Da gennaio a giugno 2024, Simest ha approvato circa 4.000 progetti attraverso il Fondo 394, uno strumento di finanziamento agevolato gestito in collaborazione con il ministero degli Affari esteri e della cooperazione internazionale. Questa cifra rappresenta un aumento del 100% rispetto all’anno precedente, con un totale di 1,4 miliardi di euro erogati. Circa il 70% di questi fondi è stato destinato a iniziative di transizione ecologica e digitale e al rafforzamento delle competenze. La maggior parte delle domande, il 90%, proviene da piccole e medie imprese.

Innovazioni e impatto territoriale

Nel corso del 2023, Simest ha introdotto innovazioni nel Fondo 394, concentrandosi su digitalizzazione, sostenibilità, espansione sui mercati esteri e supporto alle filiere produttive. Nei primi sei mesi del 2023, le richieste di finanziamento hanno raggiunto le 7.000, per un totale di circa 4 miliardi di euro, dieci volte il volume pre-pandemia. Un quarto delle domande proviene dal Sud Italia, mentre l’11% arriva da imprese femminili e giovanili.

Espansione del supporto

Una novità importante è l’estensione del supporto anche alle filiere produttive, con l’obiettivo di sostenere l’internazionalizzazione di un numero maggiore di imprese, incluse le microimprese. I risultati del Fondo 394 sono stati positivi, ma anche il Fondo 295, gestito sempre in collaborazione con la Farnesina, ha registrato numeri significativi: nei primi sei mesi del 2024 sono state effettuate quasi 90 operazioni per un valore di 203 milioni di euro, rispetto ai 114 milioni di euro dello stesso periodo dell’anno precedente.

Supporto all’export

Il numero di aziende esportatrici servite è aumentato del 33%, con il 45% di nuove imprese che hanno beneficiato del sostegno di Simest per la prima volta. Il contributo export, uno strumento che riduce parzialmente o totalmente il costo del finanziamento dei titoli di pagamento emessi da acquirenti esteri, è stato cruciale per queste operazioni.
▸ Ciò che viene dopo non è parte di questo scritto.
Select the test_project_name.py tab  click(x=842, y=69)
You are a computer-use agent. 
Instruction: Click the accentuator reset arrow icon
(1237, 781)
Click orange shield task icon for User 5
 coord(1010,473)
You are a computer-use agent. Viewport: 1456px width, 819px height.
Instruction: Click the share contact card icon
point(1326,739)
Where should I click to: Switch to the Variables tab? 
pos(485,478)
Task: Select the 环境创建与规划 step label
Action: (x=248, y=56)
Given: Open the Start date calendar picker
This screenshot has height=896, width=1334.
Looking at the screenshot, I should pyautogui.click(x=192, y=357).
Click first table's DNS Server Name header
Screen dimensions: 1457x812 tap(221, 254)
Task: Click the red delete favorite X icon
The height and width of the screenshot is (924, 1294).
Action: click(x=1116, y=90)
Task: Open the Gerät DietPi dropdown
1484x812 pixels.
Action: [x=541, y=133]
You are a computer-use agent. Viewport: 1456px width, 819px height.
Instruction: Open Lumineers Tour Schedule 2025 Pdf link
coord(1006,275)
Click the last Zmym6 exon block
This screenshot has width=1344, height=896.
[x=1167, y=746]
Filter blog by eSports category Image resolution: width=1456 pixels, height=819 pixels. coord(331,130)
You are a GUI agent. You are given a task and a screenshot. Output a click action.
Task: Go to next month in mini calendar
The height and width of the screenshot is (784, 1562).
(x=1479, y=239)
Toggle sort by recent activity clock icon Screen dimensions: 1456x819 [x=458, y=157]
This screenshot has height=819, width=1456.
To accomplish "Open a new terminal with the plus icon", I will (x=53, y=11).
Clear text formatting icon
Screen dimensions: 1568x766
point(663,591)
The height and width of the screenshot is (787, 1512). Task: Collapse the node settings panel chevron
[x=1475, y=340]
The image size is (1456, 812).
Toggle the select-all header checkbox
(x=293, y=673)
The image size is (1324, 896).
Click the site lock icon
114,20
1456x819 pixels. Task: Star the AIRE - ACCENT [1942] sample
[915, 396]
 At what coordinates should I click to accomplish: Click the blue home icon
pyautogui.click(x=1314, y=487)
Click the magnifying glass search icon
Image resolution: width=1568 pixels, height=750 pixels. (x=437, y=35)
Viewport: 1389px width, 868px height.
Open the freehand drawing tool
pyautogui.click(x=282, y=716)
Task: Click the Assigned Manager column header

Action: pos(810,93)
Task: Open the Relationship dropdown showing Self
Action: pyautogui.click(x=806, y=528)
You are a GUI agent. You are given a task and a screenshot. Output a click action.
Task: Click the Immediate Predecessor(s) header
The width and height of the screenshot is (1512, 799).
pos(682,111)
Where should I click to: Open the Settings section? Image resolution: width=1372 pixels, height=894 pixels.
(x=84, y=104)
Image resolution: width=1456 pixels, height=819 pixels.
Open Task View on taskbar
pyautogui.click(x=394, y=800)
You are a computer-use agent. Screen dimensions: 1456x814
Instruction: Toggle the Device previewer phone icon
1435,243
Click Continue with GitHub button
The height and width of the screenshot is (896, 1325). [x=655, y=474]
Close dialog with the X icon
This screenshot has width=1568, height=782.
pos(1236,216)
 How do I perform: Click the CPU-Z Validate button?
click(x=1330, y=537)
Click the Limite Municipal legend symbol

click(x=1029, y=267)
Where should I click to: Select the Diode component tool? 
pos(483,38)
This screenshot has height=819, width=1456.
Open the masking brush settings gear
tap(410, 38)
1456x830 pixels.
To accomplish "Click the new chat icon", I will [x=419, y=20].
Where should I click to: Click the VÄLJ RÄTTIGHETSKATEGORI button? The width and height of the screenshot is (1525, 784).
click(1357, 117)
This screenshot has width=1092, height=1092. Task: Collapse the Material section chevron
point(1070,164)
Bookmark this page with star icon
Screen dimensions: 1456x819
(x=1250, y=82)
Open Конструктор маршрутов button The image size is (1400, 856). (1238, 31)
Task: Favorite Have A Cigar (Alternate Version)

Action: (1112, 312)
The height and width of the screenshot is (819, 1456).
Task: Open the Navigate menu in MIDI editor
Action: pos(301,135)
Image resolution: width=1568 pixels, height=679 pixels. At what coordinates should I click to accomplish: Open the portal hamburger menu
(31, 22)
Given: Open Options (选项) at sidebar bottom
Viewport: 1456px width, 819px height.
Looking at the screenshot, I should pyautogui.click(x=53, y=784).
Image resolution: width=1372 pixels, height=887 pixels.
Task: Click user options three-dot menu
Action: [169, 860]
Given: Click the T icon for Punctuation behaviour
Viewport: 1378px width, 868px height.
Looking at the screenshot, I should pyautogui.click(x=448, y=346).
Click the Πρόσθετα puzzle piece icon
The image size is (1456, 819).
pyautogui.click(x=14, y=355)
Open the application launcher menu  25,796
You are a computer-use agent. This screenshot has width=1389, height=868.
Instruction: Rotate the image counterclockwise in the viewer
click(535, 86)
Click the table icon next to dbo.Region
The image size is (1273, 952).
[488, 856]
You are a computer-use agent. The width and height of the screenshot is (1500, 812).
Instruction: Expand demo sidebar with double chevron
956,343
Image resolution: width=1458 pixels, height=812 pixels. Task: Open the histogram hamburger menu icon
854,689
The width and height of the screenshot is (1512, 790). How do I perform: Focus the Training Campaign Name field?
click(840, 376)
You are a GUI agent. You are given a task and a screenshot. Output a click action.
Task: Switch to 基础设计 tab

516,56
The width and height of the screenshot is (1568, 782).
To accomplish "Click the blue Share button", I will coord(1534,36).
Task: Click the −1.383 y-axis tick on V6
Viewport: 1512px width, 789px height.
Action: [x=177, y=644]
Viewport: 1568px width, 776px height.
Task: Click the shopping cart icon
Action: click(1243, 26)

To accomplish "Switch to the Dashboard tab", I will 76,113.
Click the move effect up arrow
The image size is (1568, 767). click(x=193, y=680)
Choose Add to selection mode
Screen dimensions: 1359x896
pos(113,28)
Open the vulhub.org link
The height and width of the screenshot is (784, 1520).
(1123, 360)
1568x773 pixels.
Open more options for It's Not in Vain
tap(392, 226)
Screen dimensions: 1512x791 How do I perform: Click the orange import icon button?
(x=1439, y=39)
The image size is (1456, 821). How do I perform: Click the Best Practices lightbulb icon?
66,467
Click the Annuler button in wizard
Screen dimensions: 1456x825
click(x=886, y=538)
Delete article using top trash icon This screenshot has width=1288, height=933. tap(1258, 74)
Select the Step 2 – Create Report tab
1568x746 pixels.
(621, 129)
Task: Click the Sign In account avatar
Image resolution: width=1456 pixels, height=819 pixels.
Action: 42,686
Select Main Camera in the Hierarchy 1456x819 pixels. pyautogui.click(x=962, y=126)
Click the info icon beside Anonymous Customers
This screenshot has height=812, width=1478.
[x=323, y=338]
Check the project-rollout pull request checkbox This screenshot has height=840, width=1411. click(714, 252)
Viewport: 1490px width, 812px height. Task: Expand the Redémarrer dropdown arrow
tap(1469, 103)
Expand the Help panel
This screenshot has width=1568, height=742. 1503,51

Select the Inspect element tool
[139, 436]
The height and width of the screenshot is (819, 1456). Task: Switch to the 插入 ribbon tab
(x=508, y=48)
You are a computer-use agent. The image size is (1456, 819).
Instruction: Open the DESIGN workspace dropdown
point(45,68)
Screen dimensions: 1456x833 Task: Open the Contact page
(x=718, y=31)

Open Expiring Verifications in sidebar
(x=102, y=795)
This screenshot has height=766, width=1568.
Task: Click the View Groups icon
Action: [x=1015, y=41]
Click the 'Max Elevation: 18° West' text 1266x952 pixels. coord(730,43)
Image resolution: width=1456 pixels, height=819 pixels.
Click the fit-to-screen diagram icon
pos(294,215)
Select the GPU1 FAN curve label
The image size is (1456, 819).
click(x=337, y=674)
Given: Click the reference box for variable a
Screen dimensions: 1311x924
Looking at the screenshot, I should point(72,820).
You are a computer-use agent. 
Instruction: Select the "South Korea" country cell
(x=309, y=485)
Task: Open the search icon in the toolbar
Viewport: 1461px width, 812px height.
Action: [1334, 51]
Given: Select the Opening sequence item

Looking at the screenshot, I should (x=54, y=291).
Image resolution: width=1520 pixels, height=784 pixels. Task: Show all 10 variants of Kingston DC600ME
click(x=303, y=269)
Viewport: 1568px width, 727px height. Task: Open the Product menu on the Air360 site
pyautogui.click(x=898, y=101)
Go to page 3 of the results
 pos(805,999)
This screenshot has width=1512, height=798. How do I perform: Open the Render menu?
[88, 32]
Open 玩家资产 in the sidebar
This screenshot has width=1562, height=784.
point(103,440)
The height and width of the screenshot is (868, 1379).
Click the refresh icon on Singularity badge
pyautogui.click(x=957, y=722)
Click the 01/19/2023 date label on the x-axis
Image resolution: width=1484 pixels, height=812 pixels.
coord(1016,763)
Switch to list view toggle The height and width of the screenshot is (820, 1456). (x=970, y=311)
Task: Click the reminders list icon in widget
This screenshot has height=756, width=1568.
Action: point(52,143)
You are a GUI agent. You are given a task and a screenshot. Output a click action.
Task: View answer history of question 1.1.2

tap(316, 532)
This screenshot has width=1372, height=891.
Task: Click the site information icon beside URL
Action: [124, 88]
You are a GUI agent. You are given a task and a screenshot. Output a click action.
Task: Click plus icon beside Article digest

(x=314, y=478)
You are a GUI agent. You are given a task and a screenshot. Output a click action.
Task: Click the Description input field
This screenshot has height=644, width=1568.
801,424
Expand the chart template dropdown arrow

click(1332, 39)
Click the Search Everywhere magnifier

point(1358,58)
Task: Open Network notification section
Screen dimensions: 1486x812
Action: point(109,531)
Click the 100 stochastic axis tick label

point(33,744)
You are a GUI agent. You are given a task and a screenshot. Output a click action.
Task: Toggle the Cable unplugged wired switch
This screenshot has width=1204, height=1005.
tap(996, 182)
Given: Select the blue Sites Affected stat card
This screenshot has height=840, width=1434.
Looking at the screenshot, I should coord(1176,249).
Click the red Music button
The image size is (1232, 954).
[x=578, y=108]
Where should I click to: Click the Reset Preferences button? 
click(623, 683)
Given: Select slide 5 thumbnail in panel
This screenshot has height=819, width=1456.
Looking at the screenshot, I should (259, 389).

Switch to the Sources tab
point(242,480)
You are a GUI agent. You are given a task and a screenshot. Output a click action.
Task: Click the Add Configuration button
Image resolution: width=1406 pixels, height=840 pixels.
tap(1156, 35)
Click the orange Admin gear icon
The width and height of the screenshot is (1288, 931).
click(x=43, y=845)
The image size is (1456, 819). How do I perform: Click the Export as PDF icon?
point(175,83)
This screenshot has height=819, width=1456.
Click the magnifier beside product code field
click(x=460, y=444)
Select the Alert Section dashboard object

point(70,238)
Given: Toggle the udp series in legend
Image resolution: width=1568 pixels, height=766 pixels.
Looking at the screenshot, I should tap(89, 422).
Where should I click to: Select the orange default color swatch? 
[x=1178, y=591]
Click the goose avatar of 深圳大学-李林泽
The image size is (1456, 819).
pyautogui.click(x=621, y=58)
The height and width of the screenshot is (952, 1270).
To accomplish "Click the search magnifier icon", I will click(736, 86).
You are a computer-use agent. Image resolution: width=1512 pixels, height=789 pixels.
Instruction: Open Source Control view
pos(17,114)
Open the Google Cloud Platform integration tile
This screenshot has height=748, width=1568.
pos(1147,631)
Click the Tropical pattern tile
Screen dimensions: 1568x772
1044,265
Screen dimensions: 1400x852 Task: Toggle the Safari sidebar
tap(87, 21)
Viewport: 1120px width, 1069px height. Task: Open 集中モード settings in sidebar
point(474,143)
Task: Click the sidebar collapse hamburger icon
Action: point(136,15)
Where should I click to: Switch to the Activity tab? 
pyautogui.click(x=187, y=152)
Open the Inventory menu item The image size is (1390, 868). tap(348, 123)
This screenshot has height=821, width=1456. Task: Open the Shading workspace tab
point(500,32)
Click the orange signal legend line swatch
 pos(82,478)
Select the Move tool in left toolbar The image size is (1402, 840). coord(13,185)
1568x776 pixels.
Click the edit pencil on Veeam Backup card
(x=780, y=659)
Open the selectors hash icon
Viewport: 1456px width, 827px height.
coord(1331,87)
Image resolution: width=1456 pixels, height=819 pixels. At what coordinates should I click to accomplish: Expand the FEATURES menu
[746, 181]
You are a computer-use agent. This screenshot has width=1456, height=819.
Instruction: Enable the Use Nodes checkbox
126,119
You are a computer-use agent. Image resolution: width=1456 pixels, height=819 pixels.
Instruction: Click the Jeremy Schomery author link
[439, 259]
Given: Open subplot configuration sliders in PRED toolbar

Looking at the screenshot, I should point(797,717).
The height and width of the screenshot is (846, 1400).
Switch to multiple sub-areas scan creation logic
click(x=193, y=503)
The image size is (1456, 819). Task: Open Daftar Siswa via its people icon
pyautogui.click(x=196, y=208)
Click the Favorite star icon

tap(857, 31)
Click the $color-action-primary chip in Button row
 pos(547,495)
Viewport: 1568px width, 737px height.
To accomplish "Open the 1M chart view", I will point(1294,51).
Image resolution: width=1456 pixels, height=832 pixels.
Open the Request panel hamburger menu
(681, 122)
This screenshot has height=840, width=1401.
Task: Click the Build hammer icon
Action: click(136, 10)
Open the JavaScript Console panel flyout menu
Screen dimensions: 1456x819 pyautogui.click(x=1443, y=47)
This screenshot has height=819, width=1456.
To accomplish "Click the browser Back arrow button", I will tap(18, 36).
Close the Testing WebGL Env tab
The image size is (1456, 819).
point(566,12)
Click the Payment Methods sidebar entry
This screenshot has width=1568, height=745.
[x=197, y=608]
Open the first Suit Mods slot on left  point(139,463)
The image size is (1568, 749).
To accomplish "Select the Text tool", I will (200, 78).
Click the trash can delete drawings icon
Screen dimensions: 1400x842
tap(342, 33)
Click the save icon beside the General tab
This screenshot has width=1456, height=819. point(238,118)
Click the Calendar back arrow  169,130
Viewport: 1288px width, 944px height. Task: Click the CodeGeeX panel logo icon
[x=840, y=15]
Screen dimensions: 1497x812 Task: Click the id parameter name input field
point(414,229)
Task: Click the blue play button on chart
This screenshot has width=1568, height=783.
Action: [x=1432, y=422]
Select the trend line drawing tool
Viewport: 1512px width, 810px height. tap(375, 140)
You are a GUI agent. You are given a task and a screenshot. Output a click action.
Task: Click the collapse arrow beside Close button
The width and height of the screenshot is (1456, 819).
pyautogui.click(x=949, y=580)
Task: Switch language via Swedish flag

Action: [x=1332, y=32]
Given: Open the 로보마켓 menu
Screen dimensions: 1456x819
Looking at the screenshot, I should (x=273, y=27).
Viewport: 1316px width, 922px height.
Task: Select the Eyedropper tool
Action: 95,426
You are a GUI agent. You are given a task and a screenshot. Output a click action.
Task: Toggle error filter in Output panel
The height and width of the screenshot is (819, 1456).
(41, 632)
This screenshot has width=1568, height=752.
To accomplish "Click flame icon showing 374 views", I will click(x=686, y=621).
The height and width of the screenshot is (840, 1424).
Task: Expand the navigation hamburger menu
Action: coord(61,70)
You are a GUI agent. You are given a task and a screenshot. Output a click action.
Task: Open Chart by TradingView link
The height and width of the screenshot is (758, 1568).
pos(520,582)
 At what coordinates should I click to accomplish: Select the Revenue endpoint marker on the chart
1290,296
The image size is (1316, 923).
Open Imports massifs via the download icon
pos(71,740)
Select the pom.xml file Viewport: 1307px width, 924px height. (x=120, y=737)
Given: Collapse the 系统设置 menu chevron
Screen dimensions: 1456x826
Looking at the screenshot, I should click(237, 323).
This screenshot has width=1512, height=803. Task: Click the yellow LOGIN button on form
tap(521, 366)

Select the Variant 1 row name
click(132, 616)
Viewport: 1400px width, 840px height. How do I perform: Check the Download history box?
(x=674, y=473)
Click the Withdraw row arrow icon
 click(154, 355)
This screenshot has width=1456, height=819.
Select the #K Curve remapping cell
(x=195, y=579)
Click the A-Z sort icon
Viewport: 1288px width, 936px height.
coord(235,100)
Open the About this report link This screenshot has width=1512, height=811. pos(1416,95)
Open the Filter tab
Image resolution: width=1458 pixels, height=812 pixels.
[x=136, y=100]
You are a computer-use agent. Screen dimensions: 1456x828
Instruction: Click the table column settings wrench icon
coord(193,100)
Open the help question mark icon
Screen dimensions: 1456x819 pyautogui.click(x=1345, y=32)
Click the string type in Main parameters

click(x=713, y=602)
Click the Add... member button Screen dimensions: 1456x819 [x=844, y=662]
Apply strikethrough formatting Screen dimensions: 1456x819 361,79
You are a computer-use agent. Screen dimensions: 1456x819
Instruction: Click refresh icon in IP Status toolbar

Destinazioni e settori trainanti

Le destinazioni principali per le forniture italiane sono state l’America Latina, con il 30% delle operazioni approvate in paesi come Brasile, Messico, Colombia, Perù e Cile. Seguono l’India e il Bangladesh con l’11%, e gli Stati Uniti con il 10%. I paesi dell’Unione Europea rappresentano circa il 9% delle operazioni, seguiti dagli Emirati Arabi Uniti (9%) e dalla Turchia (7%).

I settori principali che hanno beneficiato del supporto di Simest nei primi sei mesi del 2024 includono i trasporti, i macchinari tessili e quelli per l’industria alimentare. Altri settori rilevanti sono quelli delle macchine per l’industria chimica, la lavorazione del legno, la plastica, la ceramica e i metalli, oltre ai macchinari per il packaging e le casseforme per l’edilizia.